3. The experts should be provided with a copy of the relevant provisions of CPR Part 35 and the Practice Direction. Guidance as to the mechanics of drawing up the statement, quoting and producing published papers etc. is also useful. If an expert has referred to academic papers in his report, copies must have been provided to the opposing expert before the meeting so that discussions can include them.

4. The provision of an agreed, short statement of the tests for clinical negligence and causation, where appropriate to the issues in dispute, is very helpful.

5. It would be extremely useful if the NHSLA, MDU, MPS and say APIL or other claimant representative bodies could agree a standard preamble and briefing for experts' meetings. This would include a short statement of the legal test for negligence, causation etc. It could include standard advice about the mechanics of the meeting, and set out the relevant rules and practice direction. Experts will not thank lawyers for a three page analysis of what constitutes negligence, but a short and accurate statement which can be used in all cases would be very helpful. At present this is subject to agreement between parties on a case by case basis. Recently it seems to have become a matter of considerable dispute. That seems to me to be a waste of time, money and effort which an agreed standard form would save.

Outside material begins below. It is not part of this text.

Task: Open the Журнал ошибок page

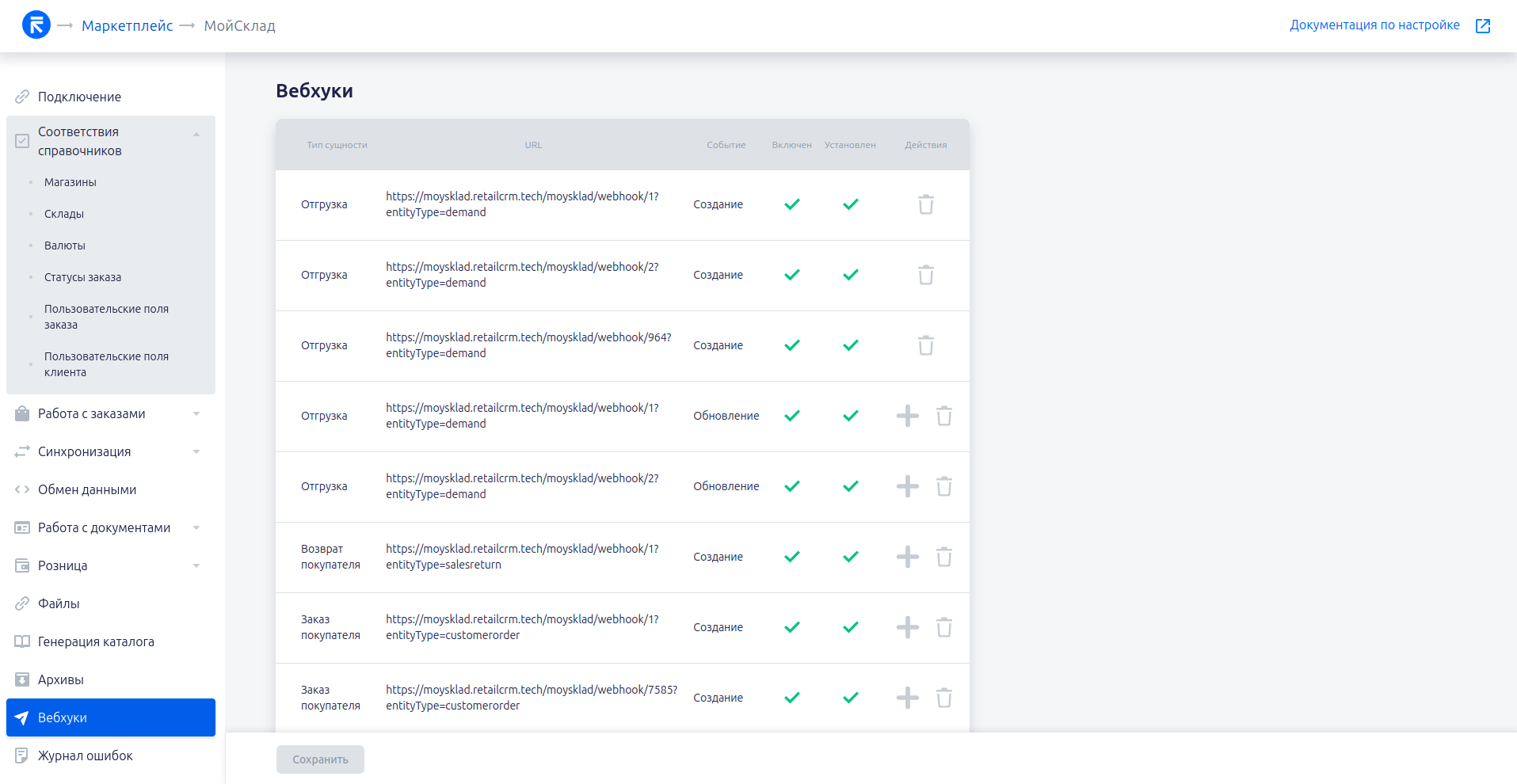Action: pos(86,756)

6.  Ensure that each expert has seen the same documentation (witness statements, other experts' reports etc.) Perhaps a file containing relevant documentation can be agreed, prepared and given to the experts prior to the meeting.

7. Consider the order in which meetings should be held and whether one pair or group of experts may need to consider the joint statement of another pair or group before holding their meeting.

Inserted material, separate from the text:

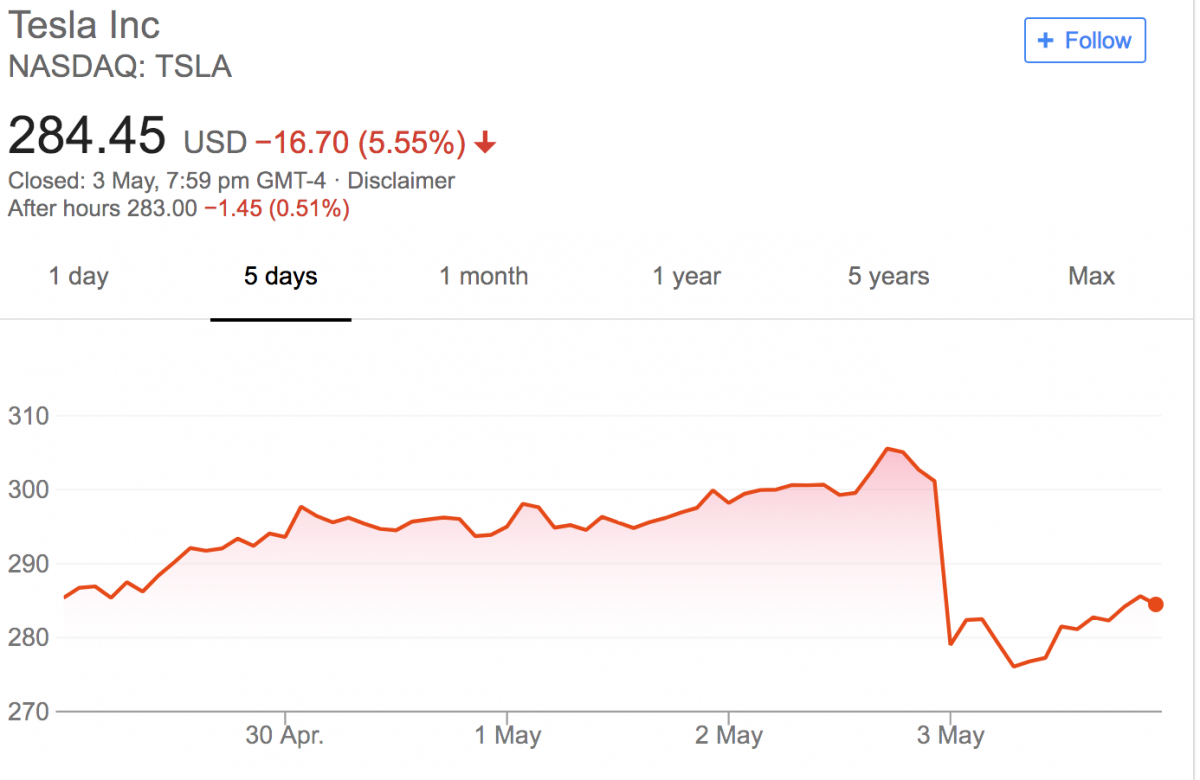
Task: Select the 5 years tab
Action: (888, 277)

8. Consider whether there is merit in experts from different disciplines meeting together, particularly where their fields of expertise and the issues on which they are giving opinions overlap or interrelate.

9. Remind the experts that if an expert does make a significant concession they should explain why they have done so: PD 9.8 provides that if an expert significantly alters an opinion, the joint statement must include a note or addendum by that expert explaining the change of opinion.

The way the rules on Pt 35 questioning are framed, it is not clear that questioning should be put after an experts' meeting is reported. Questions are allowed to be put to an expert "about his report" and within 28 days. The statement following an experts' meeting is perhaps not a "report". That seems unduly restrictive, particularly if an expert has changed his opinion or has given an opinion on an issue on which he has previously been silent. Questioning would then serve to clarify the issues and evidence. Sometimes parties agree directions in advance which allow questioning of experts after the joint statement. Perhaps Part 35 should be changed to allow that to be standard practice where an expert has given new or significantly altered evidence in a joint statement.

Whatever approach litigators choose to take to discussions between experts, they will always be times of heightened stress and fear.